With 15-year-old grandchildren who will soon be applying to college, I remain alarmed at the antisemitism and antizionism on full display on university campuses around the country. The Jewish community places great value on higher education and remains justifiably alarmed at the hostile environments our young students continue to face in spaces they have a right to feel safe in. Further, I understand that this nation’s future leaders will have much of their world view formed in these unwelcoming and often hostile college settings. This will remain a fierce battle, likely for years to come. Nonetheless, campus antisemitism has at least been publicly exposed, widely criticized, and addressed to some degree by university officials under pressure by the federal government. However flawed, at least an oversight process has begun. In addition, lawyers are actively litigating civil rights violations on behalf of Jewish students and faculty around the country.
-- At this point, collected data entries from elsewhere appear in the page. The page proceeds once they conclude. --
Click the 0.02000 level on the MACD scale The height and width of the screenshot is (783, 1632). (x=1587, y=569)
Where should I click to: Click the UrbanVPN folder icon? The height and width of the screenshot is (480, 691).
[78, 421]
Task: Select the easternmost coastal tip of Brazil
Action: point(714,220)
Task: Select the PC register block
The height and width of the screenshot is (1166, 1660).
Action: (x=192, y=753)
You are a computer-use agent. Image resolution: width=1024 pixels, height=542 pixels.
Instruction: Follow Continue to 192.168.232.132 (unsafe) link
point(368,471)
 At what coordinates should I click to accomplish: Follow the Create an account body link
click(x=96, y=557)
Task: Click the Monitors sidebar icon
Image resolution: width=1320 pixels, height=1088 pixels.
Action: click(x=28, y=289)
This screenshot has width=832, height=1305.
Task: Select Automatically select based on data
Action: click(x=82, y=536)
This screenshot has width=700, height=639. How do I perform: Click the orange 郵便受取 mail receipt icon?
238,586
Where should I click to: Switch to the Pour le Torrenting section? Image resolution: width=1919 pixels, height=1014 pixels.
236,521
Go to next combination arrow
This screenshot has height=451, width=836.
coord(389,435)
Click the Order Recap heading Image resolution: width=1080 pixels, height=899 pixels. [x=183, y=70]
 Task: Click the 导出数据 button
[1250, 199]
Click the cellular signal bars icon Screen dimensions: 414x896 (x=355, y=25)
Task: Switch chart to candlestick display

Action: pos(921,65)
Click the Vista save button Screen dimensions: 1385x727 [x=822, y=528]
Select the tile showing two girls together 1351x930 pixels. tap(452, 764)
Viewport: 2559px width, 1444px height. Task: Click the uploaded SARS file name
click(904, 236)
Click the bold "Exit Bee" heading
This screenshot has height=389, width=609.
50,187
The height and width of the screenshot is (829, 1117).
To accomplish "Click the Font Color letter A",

That fire is still burning, but this war has many battlefronts. And the wildfire raging out of control today is the catastrophic phenomenon of digital platform hate. And this is where the belief systems of most Americans are being formed. The leaders of our major Jewish institutions are surely aware of the ongoing slander currently mainstreaming across major social media platforms like X/Twitter, Facebook, TikTok, Instagram, and Telegram. Unfortunately, they have failed to effectively explain to the vast majority of American Jews the ubiquitous nature and extent of this cyberattack on our community.
Scholar Adam Louis-Klein has written:
“The central strategy of modern antizionism is the Flood. [Antisemites]…flood the internet with Palestinian flags, antisemitic “laugh reacts,” false claims, slogans, fabricated casualty numbers, and emotionally charged images — some AI-generated, others cynically misappropriated from unrelated conflicts like Syria or Yemen — all falsely presented to inflame outrage against Israel. This is not mere propaganda; it is emotional blackmail: the deliberate exploitation of suffering, especially of children, to bypass reason and trigger a brute-force emotional reaction, weaponizing grief and pain into hatred.
“The Flood is driven by overwhelming demographic asymmetry: fewer than 16 million Jews stand against a global Muslim population of over 1.6 billion and more than 22 Arab states, many of which have historically refused to accept Jewish sovereignty. But numbers alone are only part of the weapon. Demographic mass is now fused with recursive algorithmic propagation: slogans, lies, and fabricated imagery are endlessly amplified through social media ecosystems that reward outrage, mob behavior, and emotional escalation. The Flood saturates information spaces not through persuasion, but through viral incitement.”
X allegedly has the highest volume of antisemitic content, while Facebook reputedly has the highest volume of user-reported incidents. YouTube is a rising offender as are platforms like Reddit, and various messaging apps. (Just randomly browse the volume of hateful posts and comments.) We now also have to deal with horrors never previously imagined, like AI and creation of bot “Rabbis” who are programmed to “admit” to evil acts, conspiracies and greed.